Zero-price Land and the Rent Moratorium

The rent moratorium has now been extended to December 31, 2020. The solution to the problem of tenants having too little income to pay their rent and landlords having no cash flow to pay their mortgages is to declare that affected properties rest upon zero-price land. The solution is explained below.

If there were no tax on buildings and all taxes on land, who would invest in the future value of land? What would be the basis for believing that the land would be worth more in the future? The equitable return of all increased land value to the infrastructure authority (to pay for those services that created the basis for high land values, such as water supply, healthcare, and police security) removes the motive of any rentier interest, and instead, lights the fire under that building-owning entrepreneur to maximize his/her use of the untaxed building to generate wealth over and above that level of land taxation. This is how land becomes zero-priced. Real estate value in such a case would be 100% based on the value of the building, that constantly depreciates from decay and wear unless upgraded and repaired (at increasing cost). Instead of buying land, the person taking possession of such a lot of land buys into the opportunity to make a profit on a building that is variably valuable based on its location. The only way that land would again have a price would be when a lot’s location becomes more desirable and the taxing authority delays adjusting the land value tax.

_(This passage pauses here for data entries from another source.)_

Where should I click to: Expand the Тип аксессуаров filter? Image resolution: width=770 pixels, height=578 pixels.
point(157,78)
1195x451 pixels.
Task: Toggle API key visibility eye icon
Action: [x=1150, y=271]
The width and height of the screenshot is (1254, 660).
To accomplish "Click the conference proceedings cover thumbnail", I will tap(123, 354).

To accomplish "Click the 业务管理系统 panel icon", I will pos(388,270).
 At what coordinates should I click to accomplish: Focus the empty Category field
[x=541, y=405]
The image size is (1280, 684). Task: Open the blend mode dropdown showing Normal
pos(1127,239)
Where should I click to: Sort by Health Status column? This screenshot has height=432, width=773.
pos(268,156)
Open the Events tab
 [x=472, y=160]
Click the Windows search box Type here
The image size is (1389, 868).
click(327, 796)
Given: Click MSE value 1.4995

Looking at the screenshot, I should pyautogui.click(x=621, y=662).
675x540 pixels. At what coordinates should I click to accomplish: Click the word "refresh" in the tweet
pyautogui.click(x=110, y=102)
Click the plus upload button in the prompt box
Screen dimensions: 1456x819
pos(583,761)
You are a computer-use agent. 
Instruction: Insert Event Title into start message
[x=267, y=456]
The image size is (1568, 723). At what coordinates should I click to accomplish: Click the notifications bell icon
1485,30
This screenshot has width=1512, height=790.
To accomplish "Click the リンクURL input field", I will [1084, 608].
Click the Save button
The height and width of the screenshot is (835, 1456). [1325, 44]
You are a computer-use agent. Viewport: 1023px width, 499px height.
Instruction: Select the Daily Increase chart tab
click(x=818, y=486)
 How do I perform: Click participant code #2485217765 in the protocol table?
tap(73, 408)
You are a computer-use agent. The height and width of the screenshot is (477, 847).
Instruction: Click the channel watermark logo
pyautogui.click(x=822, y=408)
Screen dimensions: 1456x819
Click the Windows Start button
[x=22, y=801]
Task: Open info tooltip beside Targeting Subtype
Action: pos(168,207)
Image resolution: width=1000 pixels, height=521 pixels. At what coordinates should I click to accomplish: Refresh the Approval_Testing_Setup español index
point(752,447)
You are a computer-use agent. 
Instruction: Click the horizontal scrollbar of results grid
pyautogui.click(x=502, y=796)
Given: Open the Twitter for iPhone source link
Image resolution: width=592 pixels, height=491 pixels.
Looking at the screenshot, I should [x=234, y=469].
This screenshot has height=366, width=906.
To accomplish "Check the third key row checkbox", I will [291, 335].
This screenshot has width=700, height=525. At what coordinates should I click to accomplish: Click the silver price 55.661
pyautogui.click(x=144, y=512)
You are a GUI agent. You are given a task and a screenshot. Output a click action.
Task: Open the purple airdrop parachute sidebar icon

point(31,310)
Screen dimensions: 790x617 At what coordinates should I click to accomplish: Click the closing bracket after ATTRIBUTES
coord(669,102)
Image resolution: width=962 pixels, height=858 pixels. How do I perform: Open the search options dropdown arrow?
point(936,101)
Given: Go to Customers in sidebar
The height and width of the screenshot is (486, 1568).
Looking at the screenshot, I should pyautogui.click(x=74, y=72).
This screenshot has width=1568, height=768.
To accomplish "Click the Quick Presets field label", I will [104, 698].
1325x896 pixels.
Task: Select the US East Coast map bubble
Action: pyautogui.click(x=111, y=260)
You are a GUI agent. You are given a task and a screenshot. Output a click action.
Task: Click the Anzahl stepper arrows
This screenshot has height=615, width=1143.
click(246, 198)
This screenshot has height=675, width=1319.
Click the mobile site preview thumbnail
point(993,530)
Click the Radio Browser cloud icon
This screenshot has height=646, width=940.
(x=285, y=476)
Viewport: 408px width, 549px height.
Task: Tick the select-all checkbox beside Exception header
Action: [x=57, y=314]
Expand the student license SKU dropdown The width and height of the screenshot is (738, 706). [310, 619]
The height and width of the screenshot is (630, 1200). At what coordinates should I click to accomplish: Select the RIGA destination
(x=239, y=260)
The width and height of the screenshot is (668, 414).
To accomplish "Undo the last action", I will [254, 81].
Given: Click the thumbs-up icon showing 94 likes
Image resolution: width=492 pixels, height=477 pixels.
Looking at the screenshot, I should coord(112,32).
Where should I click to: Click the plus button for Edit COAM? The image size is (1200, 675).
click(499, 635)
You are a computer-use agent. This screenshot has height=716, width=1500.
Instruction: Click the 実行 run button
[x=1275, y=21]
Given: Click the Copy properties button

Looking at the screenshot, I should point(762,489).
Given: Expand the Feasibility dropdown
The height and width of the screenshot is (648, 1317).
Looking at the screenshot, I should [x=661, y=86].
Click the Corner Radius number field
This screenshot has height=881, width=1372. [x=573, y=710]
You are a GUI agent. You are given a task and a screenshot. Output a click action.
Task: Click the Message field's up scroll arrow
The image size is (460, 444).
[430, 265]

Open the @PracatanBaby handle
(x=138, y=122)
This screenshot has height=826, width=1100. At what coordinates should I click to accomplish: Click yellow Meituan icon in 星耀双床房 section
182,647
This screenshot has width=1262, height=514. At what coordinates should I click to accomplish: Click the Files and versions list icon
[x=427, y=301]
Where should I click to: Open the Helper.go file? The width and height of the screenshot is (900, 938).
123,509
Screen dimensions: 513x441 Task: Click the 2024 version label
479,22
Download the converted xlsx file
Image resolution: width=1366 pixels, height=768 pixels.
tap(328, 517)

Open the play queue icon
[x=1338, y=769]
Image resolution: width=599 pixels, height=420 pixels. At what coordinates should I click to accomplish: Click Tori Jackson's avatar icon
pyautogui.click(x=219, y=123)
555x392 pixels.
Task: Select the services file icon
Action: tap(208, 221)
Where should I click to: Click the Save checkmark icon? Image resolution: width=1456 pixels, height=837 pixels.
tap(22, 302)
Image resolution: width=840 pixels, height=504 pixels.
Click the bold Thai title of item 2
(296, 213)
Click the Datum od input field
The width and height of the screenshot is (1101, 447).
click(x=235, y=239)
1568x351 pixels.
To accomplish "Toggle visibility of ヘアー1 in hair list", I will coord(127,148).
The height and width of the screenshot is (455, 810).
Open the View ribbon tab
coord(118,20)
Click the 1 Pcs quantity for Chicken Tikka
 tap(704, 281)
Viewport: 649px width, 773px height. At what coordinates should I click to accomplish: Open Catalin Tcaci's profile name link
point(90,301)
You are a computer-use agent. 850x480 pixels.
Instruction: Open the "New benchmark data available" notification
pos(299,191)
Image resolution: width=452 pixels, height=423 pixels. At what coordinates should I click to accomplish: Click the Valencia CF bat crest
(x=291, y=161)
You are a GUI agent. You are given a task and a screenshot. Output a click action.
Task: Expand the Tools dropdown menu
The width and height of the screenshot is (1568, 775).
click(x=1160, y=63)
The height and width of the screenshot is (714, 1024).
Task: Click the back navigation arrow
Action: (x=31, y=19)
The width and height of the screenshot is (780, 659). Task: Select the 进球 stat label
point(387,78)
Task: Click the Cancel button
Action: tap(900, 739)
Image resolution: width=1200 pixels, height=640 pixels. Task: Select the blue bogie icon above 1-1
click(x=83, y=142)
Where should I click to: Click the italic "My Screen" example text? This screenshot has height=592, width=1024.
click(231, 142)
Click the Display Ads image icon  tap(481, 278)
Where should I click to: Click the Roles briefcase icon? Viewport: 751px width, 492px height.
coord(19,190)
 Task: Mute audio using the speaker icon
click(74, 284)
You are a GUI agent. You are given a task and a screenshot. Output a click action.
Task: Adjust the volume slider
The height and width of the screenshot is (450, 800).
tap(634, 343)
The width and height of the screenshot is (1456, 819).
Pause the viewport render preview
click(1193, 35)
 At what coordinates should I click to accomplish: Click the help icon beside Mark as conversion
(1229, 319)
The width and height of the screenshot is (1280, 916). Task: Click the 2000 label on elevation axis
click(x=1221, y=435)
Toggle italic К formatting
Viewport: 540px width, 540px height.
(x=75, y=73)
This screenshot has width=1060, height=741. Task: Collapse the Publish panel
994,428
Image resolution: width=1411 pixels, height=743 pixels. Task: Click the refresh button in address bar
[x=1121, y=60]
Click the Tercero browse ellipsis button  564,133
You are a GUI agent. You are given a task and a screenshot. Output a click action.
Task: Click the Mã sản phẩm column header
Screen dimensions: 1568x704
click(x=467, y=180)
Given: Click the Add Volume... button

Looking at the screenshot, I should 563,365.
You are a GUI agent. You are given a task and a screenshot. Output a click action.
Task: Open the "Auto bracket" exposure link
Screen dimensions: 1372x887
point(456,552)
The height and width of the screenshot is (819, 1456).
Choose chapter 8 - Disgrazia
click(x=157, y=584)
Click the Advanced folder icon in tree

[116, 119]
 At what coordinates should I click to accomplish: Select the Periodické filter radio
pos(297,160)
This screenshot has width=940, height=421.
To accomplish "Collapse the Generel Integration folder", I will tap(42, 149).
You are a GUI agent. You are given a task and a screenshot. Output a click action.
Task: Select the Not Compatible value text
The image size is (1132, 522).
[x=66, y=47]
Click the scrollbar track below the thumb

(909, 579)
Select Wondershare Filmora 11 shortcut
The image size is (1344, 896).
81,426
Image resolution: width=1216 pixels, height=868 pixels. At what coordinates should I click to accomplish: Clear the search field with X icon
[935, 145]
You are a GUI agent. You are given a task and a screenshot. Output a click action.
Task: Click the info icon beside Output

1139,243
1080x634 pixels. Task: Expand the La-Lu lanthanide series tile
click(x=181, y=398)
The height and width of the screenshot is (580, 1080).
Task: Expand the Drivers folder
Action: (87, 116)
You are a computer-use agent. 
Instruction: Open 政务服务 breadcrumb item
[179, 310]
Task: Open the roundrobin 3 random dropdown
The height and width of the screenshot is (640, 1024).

How is zero-price land a solution to problems we see today?

Due to the present pandemic, many states and cities have placed a moratorium on housing rents, which is great for tenants, but what should a commercial real estate owner do to pay his/her mortgage? Simple. As most mortgages are federally-insured, the federal agency that may incur losses from non-payment of rent could simply re-write the mortgage so that it is based 100% on the value of the building, and forego the value that was on the land. The commercial real estate owner is saved from bankruptcy, and the tenants get lower rents (because the landlord’s fixed expenses are reduced by the loan reduction). The infrastructure authority and the landlord/real estate owner would thereafter negotiate a viable land value tax for the period of the pandemic, adjusting it upwards after its passing. This sets the stage for the abolition of all other non-land, inequitable taxes on sales, labor, income, buildings, etc. as sufficient revenue is generated for all urban services with the land value tax.